They were very grateful. I felt useful and was glad to help.

My parents’ household has never been super tidy or clean (and that’s an understatement), but the different C-words made a stricter regime necessary. I managed (better than I thought I would), but did not enjoy.

That whole episode made me realize the luxury of the life I live: an easy house, a laid back partner, enough financial wiggle room to be able to order take out several times a week (or semi-prepared food with minor work involved).

Taking care of my parents also gave me a small peek into the life of family life. My mother in particular was quite “needy” making me feel the type of responsibility I imagine a child might also have. It is not something I want in my life.

At the same time I realize that if my parents did not have me, they would have had a very hard time getting the help they needed. So… what does that mean for the care I may need when my bones go brittle?

About luxury

While caring for my parents I stayed in their guest accommodation, which is a cabin with a small kitchen, shower and toilet downstairs. Upstairs there is one room with TV and wi-fi, so comfortable enough. Heating comes from a woodstove, which was nice for the first couple of days, but at some point it started to bum me out.

Particularly on days that I was physically exhausted or emotionally drained, the idea of having to fetch wood from outside was quite a hurdle.

I would have been able to deal with it for months if needed, but after almost three weeks I decided to take a break and headed back home for a couple of days of simple urban life. If I hadn’t realized it before, I sure did now; I’m a pampered wuss (but I can deal with shit if needed).

About love

The complicated relationship of my parents is something I will never understand. I was raised by them, so their idiosyncrasy shouldn’t surprise me, but it still catches me off guard sometimes.

How they manage to always rub each other the exact wrong way makes me laugh and cry at the same time. They step into every single trap the other sets up and constantly feed each other with ammunition for the next pointless discussion. And sometimes, one or the other just completely and unreasonably looses their temper… and then… nothing… they just go on with their lives…

After being in their presence for more than a week, I felt myself slipping into their pit of confused structures and engaging in conversational swamps that made me want to pull out my hair (or theirs).

**Source material**
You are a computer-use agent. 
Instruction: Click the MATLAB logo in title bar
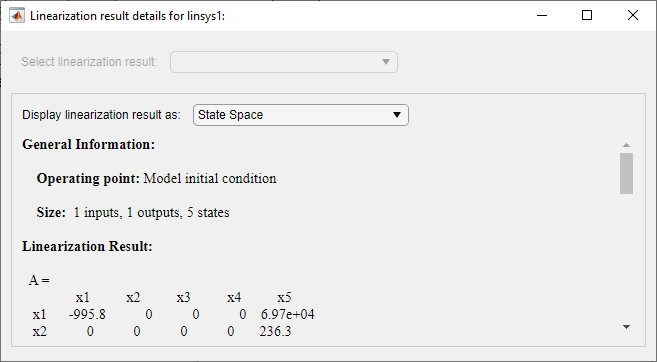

**Work to complete**
- A) Rewrite the essay on caring for aging parents from "My parents’ household" to "minor work involved).", changing "wiggle room" to "breathing room".
- B) Extend the essay on caring for aging parents, beginning right after its final sentence.

**Response list**
- A)
My parents’ household has never been super tidy or clean (and that’s an understatement), but the different C-words made a stricter regime necessary. I managed (better than I thought I would), but did not enjoy.

That whole episode made me realize the luxury of the life I live: an easy house, a laid back partner, enough financial breathing room to be able to order take out several times a week (or semi-prepared food with minor work involved).

- B)
Passionate. That is what I used to call it. “High peaks, deep lows” and the like. It has a romantic feel to it and I may even have believed that was actually the case at one time. I could fill several books with my analyses of what I think they do wrong and how they have gotten to this point (and which lessons can be learned).

It just takes so much patience. So much clarity of mind. So much time. And love.

Love.

Such a slippery concept! If you’re plugged into it, you can move mountains without even causing a tremor. But if its light gets cloaked by a cloud of something poisonous (fear for example) it is a manipulative tool and an absolute energy drainer.

About TV

And right in the middle of my stay with my folks, the US elections happened. I was completely over it before it even began. My dad still insisted on watching the news every hour. If only he knew then, it would take another month and a half (and counting) before there would be any definitive hammer blow on the matter.

And I still can’t decide if I should go for “let’s forget this ever happened” or “let’s analyze the shit out of what happened and talk about it extensively for as long as necessary to get tot the (real) bottom of it”. It affected all of our moods.

An alternative we would switch to every now and then was some episode or other of Anthony Bourdain or any other one of my mother’s favorite TV cooks… but watching that during a time that my mother could hardly bare the sight or smell of food was not particularly fun for anyone.

The British detective series which she claims to watch for the cute cottage scenes and sophisticated clothing gave her nightmares.

So, if you ever read this: sir David Attenborough, thank you for all the series you have made. Thank you for your lullaby of a voice. Thank you (and your crew) for the beautiful scenes you have captured and the lessons you share. Thank you.

About my 36th

It was also my birthday! I turned 36. Sagittarius in the house, woop woop!

Oh and remember that T-shirt I said I needed in my Axolotl-post? Well, somebody was paying attention and bought it for me for my birthday. So happy!

And my mother gave me Obama’s biography (part 1, apparently). I think I read about 100 pages so far (700 to go)… and yes, he really is an awesome person.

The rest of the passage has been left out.